Lit singles chronology
| "My Own Worst Enemy" (1999) | "Zip-Lock" (1999) | "Miserable" (2000) |

= Zip-Lock (song) =

"Zip-Lock" is a song by the American pop punk band Lit, released as the follow-up single to their number one rock hit "My Own Worst Enemy" from their second album, A Place in the Sun in 1999. While not as successful as its previous single, it was able to reach number 11 on the Modern Rock Tracks and number 34 on the Mainstream Rock Tracks.

==Track listing==
  - Europe CD maxi-single
1. "Zip-Lock" (Radio Version) — 3:32
2. "Zip-Lock" (Album Version) — 3:31
3. "Quicksand" — 3:18

==Music video==
Directed by Chris Applebaum, the video starts out with an homage to the opening of Twisted Sister's "We're Not Gonna Take It". Dee Snider, the lead singer of Twisted Sister, plays the role of the angry father (originally portrayed by Mark Metcalf) who verbally abuses his son for his lack of authority and uncleanliness.
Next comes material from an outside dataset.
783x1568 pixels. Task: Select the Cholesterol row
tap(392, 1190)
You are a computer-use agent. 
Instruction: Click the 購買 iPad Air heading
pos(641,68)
After the father leaves, the son throws a pool party for his friends, and as hijinks ensue, they're intercut with shots of the band playing. The video features synchronized swimming and an appearance by a girl in a yellow one piece bathing suit lounging on a red pool float that resembles the album cover of A Place in the Sun. The video ends with the band leaving in a limousine. Mark Hoppus, Travis Barker and Tom Delonge of Blink-182 have a cameo as naked partygoers, continuing the streaking from their video "What's My Age Again?"

== Use in other media ==
This song is used in the opening scene of the movie The Replacements for the opening credits and introducing the fictional main character Shane Falco, played by Keanu Reeves. Setting the scene and implying the potential opportunity for a second chance at a football career.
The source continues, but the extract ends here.